Weibel alerta por “pinchazos” sin orden judicial: “El poder sin control atenta contra la democracia”
El periodista, víctima de espionaje ilegal mientras investigaba el Milicogate, cuestionó la medida incluida en la agenda ACOT y advirtió que combatir al crimen organizado no puede implicar que quienes lo enfrentan terminen “cometiendo delitos”.
La posibilidad de interceptar telecomunicaciones bajo el nuevo estado de excepción que contempla la Agenda Contra el Crimen Organizado y el Terrorismo (ACOT) abrió un flanco respecto de los controles que existirían sobre quienes puedan ejercer esa facultad.
En Al Pan Pan de El Mostrador, el periodista Mauricio Weibel, autor de “Traición a la patria” sobre el denominado Milicogate, abordó la propuesta desde su propia experiencia: fue víctima de espionaje telefónico mientras investigaba ese caso.
“El poder sin control siempre es un problema y siempre termina siendo un atentado a la democracia”, afirmó.
Weibel recordó que en su caso fueron condenados el expresidente de la Corte de Apelaciones de Copiapó Juan Poblete y el exdirector de la Dirección de Inteligencia del Ejército (DINE), general en retiro Shafik Nazal.
Según relató, lo ocurrido involucró a “un juez que aceptó y que propuso falsificar un instrumento secreto, un instrumento público, para espiar ilegalmente a un periodista, que era yo”, en conjunto con un jefe de inteligencia militar.
El periodista sostuvo que ese mecanismo terminó siendo utilizado también para intervenir a otras personas. “Estas personas luego aprovecharon el mecanismo ilegal que habían creado para espiar a militares, y además civiles”, señaló.
A partir de ese antecedente, Weibel planteó que la discusión sobre nuevas atribuciones para enfrentar al crimen organizado no puede separarse de los contrapesos que deben acompañarlas.
“El Estado existe justamente para que no haya excesos, para que nadie se apropie de la democracia”, afirmó.

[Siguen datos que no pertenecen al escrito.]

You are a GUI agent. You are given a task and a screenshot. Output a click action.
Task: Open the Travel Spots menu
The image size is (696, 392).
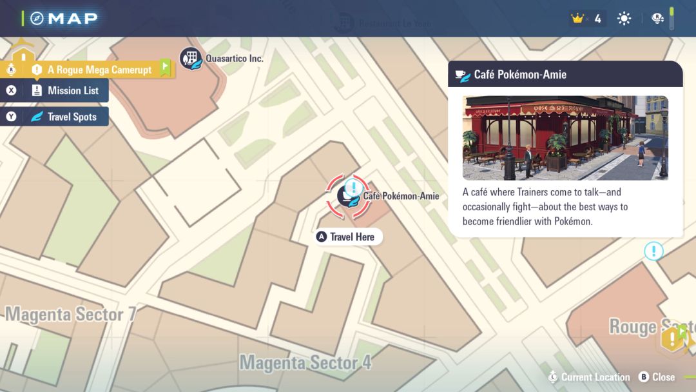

Y agregó que, aunque el combate al crimen organizado “es necesario, por cierto que es necesario”, no puede ocurrir que quienes lo enfrentan “terminen siendo o cometiendo delitos, o terminen vendiendo esa capacidad”.
En ese punto, cuestionó lo que considera una contradicción entre los reparos existentes para facilitar el levantamiento del secreto bancario y la posibilidad de ampliar las capacidades para intervenir comunicaciones.
“Hay sectores políticos que dicen: ‘No, no podemos levantar el secreto bancario si queda en manos de un particular, de una persona sola, sin control en el Estado. De un burócrata’. Pero ahora estamos diciendo que un burócrata cualquiera, que nadie lo ha elegido, puede interceptar como quiera las comunicaciones de quien quiera. Eso es brutal”, sostuvo.
Para Weibel, entregar ese tipo de atribuciones sin suficientes contrapesos también puede terminar afectando a las propias instituciones encargadas de ejercerlas.
“La democracia funciona cuando las normas democráticas funcionan, cuando hay controles, y cuando hay también control sobre quienes controlan”, enfatizó.
El periodista volvió entonces al caso de espionaje del que fue víctima para remarcar precisamente el funcionamiento posterior de esos contrapesos: “En el caso mío fueron condenados un juez que fue presidente de Corte de Apelaciones, y fue condenado el jefe de inteligencia del Ejército, y eso muestra que la democracia funcionó”.